Wednesday, January 23, 2013

Data Science as a Fad?

In many ways, I didn't want to give this Forbes article a link, since it derides the idea of using data in the same ways that seemed to create the (admittedly somewhat imaginary) "scouts-vs.-stats" divide.  There is, of course, vast relevance of data science to management.  I think the article is a bit unfair to the self-created discipline, so please keep that in mind.

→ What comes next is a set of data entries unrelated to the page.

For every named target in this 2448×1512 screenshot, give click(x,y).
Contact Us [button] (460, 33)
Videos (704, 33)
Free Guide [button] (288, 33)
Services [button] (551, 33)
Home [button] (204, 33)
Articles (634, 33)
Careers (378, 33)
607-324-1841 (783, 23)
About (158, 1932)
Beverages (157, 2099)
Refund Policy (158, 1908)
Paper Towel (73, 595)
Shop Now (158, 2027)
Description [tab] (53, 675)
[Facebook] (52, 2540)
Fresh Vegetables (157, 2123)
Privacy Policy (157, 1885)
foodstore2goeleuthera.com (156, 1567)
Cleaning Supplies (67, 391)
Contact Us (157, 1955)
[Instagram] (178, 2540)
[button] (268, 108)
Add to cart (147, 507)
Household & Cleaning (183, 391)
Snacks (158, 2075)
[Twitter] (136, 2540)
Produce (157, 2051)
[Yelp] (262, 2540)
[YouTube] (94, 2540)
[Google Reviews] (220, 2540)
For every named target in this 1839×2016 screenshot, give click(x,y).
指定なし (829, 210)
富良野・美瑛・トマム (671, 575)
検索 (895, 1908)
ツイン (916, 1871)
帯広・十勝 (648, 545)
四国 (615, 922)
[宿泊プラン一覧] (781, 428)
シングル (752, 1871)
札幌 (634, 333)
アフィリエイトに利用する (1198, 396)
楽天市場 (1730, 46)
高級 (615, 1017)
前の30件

However, I also think there are some important points to remember.  Data scientists already engulfed in the management and operations of a given industry are invaluable.  However, data scientists with little understanding of the problems and the practical solutions specific to that industry can be dangerous.  I think this is a nice passage:

"Davenport and Patil declare that “Data scientists’ most basic, universal skill is the ability to write code.” With this pronouncement, data science fails the smell test at the very outset. For how many legitimate scientific fields is coding the most fundamental skill? The most fundamental skill for any scientist is of course mastery of a canonical body of knowledge that includes laws, definitions, postulates, theorems, proofs, and descriptions of unsolved problems. Scientists are therefore characterized by mastery of a body of knowledge, not a collection of methods. What is this body of knowledge for data science? Davenport and Patil admit there is none.

The job of scientists is to conduct independent research, contribute to a body of knowledge, and improve professional practice, while adhering to a recognized standard of conduct. Coding is a tool that facilitates some of these objectives, but is a substitute for none of them."

This point rings true in many cases.  I find myself falling into a "methods trap" in my academic work sometimes (though I try to get out of it as quickly as possible).  I know how to use R, though I am not a programmer or database manager.  I know a number of methods from statistics and econometrics.  I can turn these tools into something pretty neat.  But, I sometimes make the mistake of thinking that this is enough for researching some phenomenon.

...Then I try and write the Intro and Discussion for my paper.  Ouch.  This is amazingly difficult without reaffirming that body of knowledge about the problem at hand in the first place.  Methods and very cool visuals communicate answers.  But they are the tool to do so, not the answers themselves.  A point well-taken from the article.